- Tariq ol Eslam Rural District Location within Iran
- Coordinates: 34°17′N 48°18′E﻿ / ﻿34.283°N 48.300°E
- Country: Iran
- Province: Hamadan
- County: Nahavand
- District: Central
- Established: 1987
- Capital: Deh Ful

Population (2016)
- • Total: 13,171
- Time zone: UTC+3:30 (IRST)

= Tariq ol Eslam Rural District =

Rural district in Hamadan province, Iran

Tariq ol Eslam Rural District (دهستان طريق الاسلام) is in the Central District of Nahavand County, Hamadan province, Iran.
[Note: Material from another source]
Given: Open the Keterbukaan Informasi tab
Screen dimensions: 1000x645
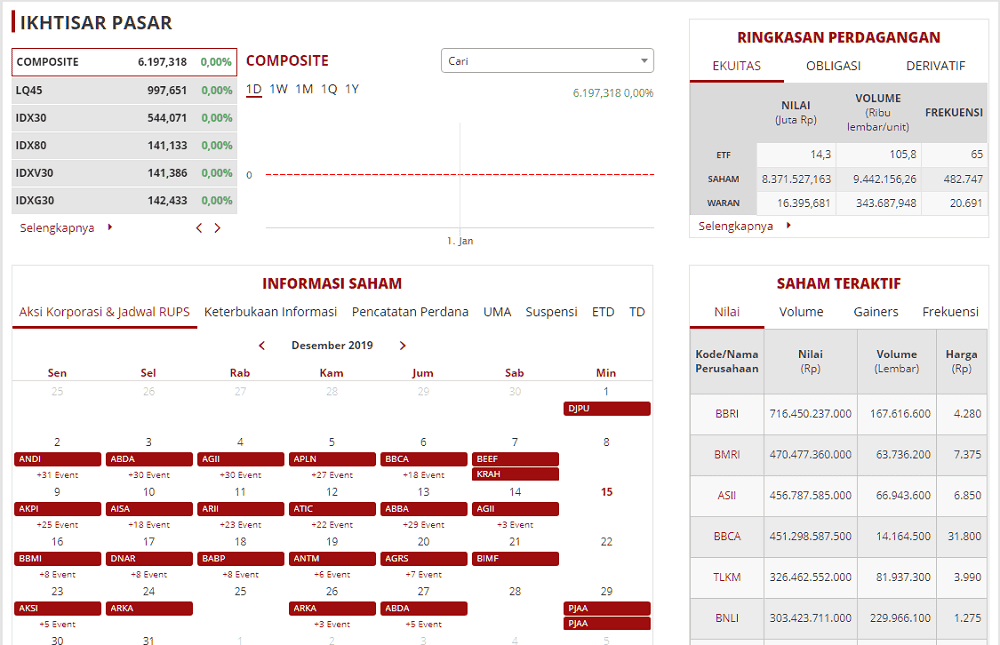Looking at the screenshot, I should [270, 311].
Its capital is the village of Deh Ful.

==Demographics==
===Population===
At the time of the 2006 National Census, the rural district's population was 13,956 in 3,603 households. There were 13,513 inhabitants in 4,160 households at the following census of 2011. The 2016 census measured the population of the rural district as 13,171 in 4,174 households. The most populous of its 24 villages was Deh Ful, with 2,416 people.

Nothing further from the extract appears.